**EXERCISE INSTRUCTIONS**. Take each line of the material that includes "agent" and copy it.

** Opening RECORDS block **

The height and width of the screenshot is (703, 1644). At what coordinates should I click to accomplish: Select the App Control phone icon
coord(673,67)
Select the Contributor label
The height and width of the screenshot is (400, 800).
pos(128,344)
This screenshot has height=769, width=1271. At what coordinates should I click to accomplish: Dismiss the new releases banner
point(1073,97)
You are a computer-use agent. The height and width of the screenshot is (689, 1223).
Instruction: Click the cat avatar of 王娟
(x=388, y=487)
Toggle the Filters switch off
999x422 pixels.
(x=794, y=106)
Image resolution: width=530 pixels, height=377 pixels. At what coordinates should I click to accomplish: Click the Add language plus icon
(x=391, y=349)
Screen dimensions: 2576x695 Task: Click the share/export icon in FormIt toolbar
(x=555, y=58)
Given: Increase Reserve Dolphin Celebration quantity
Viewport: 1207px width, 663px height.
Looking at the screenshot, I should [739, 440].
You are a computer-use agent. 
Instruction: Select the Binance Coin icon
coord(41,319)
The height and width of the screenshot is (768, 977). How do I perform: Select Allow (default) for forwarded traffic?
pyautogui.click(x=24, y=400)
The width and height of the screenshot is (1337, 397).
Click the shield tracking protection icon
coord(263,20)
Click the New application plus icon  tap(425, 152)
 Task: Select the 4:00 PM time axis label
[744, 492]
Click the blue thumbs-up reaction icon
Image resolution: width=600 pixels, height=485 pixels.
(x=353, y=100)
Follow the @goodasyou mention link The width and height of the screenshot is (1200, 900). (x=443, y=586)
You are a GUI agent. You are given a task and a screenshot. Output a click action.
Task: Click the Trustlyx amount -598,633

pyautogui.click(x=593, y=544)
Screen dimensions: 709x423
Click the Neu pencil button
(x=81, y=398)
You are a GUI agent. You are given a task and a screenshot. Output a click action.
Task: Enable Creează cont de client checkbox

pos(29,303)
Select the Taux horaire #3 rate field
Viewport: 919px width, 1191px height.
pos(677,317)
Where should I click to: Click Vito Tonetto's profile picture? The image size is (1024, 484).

** Closing RECORDS block **

**REPLY**.
You are a computer-use agent. The height and width of the screenshot is (689, 1223).
You are a computer-use agent. 
You are a GUI agent. You are given a task and a screenshot. Output a click action.
You are a GUI agent. You are given a task and a screenshot. Output a click action.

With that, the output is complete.